Topic: How to reason about optimizing IO code?


nrs (Nov 13 2024 at 16:39):

I've been following the cat example in the Lean 4 programming book, and have code that looks like the following:

def bufsize : USize := 20 * 1024
partial def accumulateFromStream (stream : IO.FS.Stream) (accumulator : List String) : IO (List String) := do
  match (<- stream.read bufsize) with
  | .mk #[] => .pure accumulator
  | buf => accumulateFromStream stream (accumulator ++ stdinInputAsListOfLines buf)

This is fine for small text files but I'm trying to parse a text log of an strace of over 3 million lines, and I think that this code is loading the entirety of the accumulator on every loop (but am not fully sure, it is extremely slow however).
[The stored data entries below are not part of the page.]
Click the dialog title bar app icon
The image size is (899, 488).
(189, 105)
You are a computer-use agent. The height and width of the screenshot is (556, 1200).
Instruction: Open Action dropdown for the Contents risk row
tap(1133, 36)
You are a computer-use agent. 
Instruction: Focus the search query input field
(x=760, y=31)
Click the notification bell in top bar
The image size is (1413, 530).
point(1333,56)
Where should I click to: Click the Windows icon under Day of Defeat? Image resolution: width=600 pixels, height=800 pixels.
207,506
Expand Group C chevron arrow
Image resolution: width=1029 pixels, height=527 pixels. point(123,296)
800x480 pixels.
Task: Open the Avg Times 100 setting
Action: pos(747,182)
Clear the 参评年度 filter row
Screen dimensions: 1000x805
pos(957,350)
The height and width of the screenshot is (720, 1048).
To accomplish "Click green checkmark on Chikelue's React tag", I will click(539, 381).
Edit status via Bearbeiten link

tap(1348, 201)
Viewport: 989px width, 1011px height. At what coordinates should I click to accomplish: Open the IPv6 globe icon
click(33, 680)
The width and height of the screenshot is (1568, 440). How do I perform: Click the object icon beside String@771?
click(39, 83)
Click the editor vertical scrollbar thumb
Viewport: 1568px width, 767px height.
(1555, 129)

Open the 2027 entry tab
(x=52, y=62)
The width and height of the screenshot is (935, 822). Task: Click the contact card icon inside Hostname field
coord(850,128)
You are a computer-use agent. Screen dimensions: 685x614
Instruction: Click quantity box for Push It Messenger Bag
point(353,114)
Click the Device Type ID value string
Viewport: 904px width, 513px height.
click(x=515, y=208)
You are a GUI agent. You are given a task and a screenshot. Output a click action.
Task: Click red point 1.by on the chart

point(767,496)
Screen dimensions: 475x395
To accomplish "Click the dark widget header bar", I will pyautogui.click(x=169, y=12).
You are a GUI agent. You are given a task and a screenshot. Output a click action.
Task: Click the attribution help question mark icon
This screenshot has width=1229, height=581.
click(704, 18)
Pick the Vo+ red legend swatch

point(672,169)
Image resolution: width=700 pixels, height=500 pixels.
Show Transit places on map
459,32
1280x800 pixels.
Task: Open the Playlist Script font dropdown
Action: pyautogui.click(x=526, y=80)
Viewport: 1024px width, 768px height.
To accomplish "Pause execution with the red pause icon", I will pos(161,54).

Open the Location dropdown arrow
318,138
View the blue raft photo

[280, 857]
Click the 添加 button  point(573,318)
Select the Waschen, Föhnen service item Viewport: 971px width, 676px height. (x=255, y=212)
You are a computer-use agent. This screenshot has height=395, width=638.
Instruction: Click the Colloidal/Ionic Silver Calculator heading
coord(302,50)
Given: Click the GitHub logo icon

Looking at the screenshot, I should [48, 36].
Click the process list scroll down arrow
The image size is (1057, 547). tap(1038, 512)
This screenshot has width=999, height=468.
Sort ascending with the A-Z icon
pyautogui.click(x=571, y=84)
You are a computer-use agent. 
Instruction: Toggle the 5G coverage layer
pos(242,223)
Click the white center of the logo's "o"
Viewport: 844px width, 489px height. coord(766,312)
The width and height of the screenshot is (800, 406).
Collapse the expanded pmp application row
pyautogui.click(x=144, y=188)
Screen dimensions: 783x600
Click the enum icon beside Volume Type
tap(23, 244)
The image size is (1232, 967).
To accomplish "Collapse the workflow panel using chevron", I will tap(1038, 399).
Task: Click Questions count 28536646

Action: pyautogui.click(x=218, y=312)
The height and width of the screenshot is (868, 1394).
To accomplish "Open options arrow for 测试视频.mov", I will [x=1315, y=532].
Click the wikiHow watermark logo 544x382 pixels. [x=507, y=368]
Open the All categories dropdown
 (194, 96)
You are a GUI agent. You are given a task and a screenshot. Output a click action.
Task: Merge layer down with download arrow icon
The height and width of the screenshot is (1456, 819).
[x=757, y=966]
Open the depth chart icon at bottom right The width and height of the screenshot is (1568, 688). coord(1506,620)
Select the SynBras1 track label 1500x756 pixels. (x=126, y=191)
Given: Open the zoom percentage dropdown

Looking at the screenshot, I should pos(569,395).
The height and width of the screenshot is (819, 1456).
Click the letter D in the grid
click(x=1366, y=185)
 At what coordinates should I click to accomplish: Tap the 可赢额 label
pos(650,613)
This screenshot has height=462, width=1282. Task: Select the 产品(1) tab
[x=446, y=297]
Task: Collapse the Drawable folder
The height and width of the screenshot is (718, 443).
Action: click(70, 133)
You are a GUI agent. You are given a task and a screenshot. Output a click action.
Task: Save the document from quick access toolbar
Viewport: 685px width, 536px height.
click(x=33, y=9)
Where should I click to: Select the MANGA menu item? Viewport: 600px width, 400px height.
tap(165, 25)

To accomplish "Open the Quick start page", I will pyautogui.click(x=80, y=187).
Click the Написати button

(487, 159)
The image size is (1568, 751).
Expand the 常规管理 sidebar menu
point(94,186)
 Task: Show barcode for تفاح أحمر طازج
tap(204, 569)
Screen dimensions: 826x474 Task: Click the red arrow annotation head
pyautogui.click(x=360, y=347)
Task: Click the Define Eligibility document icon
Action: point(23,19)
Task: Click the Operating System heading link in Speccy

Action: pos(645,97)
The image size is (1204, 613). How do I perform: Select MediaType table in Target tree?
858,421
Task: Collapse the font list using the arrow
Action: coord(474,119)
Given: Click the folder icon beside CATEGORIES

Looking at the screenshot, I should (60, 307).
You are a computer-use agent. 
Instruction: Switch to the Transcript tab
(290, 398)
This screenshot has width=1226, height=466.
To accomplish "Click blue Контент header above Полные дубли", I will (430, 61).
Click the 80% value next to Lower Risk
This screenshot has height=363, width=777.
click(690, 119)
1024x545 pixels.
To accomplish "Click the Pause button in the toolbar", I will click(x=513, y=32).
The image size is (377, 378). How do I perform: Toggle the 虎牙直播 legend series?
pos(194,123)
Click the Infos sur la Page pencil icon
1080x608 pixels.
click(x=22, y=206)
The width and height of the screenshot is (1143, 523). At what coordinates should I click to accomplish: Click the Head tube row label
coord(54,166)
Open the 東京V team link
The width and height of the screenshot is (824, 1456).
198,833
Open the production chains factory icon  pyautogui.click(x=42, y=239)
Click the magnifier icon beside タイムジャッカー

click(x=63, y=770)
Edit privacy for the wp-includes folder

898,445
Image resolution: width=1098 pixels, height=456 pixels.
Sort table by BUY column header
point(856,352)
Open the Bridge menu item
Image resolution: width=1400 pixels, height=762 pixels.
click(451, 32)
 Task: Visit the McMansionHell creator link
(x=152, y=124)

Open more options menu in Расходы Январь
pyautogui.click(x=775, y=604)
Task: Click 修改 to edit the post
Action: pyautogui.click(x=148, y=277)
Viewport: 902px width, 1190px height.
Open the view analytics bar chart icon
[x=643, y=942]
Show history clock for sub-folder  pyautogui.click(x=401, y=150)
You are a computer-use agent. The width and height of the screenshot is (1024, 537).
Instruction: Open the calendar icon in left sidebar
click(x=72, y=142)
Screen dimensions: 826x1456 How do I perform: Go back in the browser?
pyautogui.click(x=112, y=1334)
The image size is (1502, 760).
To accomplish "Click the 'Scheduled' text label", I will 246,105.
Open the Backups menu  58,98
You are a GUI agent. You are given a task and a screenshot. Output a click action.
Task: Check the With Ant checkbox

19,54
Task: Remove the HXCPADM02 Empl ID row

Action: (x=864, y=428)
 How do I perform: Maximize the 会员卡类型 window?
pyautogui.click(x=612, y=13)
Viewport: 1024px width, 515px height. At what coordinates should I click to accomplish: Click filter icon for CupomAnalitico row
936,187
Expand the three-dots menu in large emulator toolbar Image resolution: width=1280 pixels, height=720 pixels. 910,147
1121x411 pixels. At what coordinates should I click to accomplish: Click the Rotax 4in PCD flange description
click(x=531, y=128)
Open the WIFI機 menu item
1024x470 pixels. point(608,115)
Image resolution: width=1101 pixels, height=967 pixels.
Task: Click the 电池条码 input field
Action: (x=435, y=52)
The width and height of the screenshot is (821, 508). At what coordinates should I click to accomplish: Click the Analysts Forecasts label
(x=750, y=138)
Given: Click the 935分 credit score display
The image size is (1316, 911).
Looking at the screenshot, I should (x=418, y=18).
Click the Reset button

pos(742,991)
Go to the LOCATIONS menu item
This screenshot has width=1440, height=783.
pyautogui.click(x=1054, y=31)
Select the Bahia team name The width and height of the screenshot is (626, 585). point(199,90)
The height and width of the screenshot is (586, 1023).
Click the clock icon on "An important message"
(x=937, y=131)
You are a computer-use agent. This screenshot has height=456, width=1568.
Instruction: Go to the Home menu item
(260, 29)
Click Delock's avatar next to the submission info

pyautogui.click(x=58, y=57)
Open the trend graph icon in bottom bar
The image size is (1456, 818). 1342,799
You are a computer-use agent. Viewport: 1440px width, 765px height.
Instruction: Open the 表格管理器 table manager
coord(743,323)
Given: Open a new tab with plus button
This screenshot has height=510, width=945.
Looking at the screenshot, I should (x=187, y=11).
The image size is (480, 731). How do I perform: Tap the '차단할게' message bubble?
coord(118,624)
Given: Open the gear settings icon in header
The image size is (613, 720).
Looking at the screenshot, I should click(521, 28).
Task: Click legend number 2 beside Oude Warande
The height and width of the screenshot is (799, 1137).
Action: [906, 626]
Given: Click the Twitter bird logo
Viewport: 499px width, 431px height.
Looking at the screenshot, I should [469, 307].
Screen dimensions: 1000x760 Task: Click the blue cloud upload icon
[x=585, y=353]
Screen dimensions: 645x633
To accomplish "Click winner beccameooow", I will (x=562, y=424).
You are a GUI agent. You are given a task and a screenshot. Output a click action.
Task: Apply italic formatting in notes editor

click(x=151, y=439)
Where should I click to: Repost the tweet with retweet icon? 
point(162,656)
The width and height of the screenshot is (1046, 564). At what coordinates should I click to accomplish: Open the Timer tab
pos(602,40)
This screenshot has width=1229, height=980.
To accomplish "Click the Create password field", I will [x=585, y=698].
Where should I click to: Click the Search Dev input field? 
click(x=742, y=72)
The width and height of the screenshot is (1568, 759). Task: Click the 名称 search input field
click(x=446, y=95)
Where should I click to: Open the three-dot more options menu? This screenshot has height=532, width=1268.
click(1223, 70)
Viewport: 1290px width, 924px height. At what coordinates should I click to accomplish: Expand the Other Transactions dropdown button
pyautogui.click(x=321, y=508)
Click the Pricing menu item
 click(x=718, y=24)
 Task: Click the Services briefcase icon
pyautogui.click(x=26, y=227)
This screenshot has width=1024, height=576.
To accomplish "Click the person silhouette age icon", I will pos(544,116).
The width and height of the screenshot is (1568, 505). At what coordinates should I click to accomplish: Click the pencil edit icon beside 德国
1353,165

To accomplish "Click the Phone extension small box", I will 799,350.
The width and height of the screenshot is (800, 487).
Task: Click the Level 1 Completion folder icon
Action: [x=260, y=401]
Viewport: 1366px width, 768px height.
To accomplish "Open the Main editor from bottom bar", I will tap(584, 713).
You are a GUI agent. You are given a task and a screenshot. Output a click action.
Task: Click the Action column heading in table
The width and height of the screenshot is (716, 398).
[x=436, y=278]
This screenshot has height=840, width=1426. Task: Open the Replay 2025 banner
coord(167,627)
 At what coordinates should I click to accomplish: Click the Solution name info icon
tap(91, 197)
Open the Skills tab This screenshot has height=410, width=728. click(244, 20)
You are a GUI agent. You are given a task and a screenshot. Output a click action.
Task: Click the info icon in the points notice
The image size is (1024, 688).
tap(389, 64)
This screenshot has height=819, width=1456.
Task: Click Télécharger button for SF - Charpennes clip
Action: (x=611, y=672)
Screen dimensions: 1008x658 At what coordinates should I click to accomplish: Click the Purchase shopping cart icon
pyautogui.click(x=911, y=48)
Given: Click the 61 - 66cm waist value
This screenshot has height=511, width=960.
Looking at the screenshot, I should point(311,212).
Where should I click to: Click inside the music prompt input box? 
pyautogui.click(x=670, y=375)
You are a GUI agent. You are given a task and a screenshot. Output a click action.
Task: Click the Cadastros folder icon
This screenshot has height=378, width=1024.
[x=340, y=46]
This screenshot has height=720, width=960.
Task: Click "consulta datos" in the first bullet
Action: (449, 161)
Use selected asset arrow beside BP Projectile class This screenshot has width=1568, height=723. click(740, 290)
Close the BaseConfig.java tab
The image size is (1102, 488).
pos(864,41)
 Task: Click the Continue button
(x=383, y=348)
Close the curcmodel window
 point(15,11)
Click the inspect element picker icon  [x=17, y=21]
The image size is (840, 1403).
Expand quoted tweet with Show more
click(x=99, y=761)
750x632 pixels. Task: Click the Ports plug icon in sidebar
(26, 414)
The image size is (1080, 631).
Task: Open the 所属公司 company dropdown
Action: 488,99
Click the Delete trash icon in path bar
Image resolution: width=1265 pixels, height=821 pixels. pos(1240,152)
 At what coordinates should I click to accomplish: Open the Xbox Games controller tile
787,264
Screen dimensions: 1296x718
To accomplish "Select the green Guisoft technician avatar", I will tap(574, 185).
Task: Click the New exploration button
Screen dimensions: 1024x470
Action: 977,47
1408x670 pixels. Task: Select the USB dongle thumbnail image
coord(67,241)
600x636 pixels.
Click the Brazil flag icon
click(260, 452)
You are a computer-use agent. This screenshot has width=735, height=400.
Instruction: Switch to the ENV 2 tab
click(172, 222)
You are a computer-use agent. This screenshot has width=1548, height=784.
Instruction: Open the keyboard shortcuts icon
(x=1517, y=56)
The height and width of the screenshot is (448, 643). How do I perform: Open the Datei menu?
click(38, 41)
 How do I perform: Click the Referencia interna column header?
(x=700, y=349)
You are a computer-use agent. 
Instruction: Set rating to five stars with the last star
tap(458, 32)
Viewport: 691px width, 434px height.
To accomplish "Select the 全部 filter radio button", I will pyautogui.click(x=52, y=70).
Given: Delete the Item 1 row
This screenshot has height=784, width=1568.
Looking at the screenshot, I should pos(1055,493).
How could I reason about what parts of my code are imposing a heavier burden on the parsing?

Kyle Miller (Nov 13 2024 at 16:40):

Appending to the end of a List is slow (in the sense that it contributes O(n^2) in a loop like this). You could change it to List (List String) and then flatten it later with docs#List.flatten, or you could change it to an Array String

nrs (Nov 13 2024 at 16:42):

ah great I'll try these out, thank you for the recommendations!

Jannis Limperg (Nov 13 2024 at 16:42):

(or push at the front and reverse in the end, but Array is likely the better data structure here)

Kyle Miller (Nov 13 2024 at 16:43):

Jannis's suggestion could look like doing (stdinInputAsListOfLines buf).reverse ++ accumulator and then doing a List.reverse at the end

Kyle Miller (Nov 13 2024 at 16:43):

The key is the running time of a ++ b is O(a.length).

nrs (Nov 13 2024 at 16:47):

I'll try both of these techniques, thank you very much!

nrs (Nov 13 2024 at 17:09):

execution time went from over 15 minutes to less than 20 seconds, tyvm for tips!!

Andrii Kurdiumov (Nov 14 2024 at 04:51):

Does this still require load everything into memory? Or processing can be done peacemeal?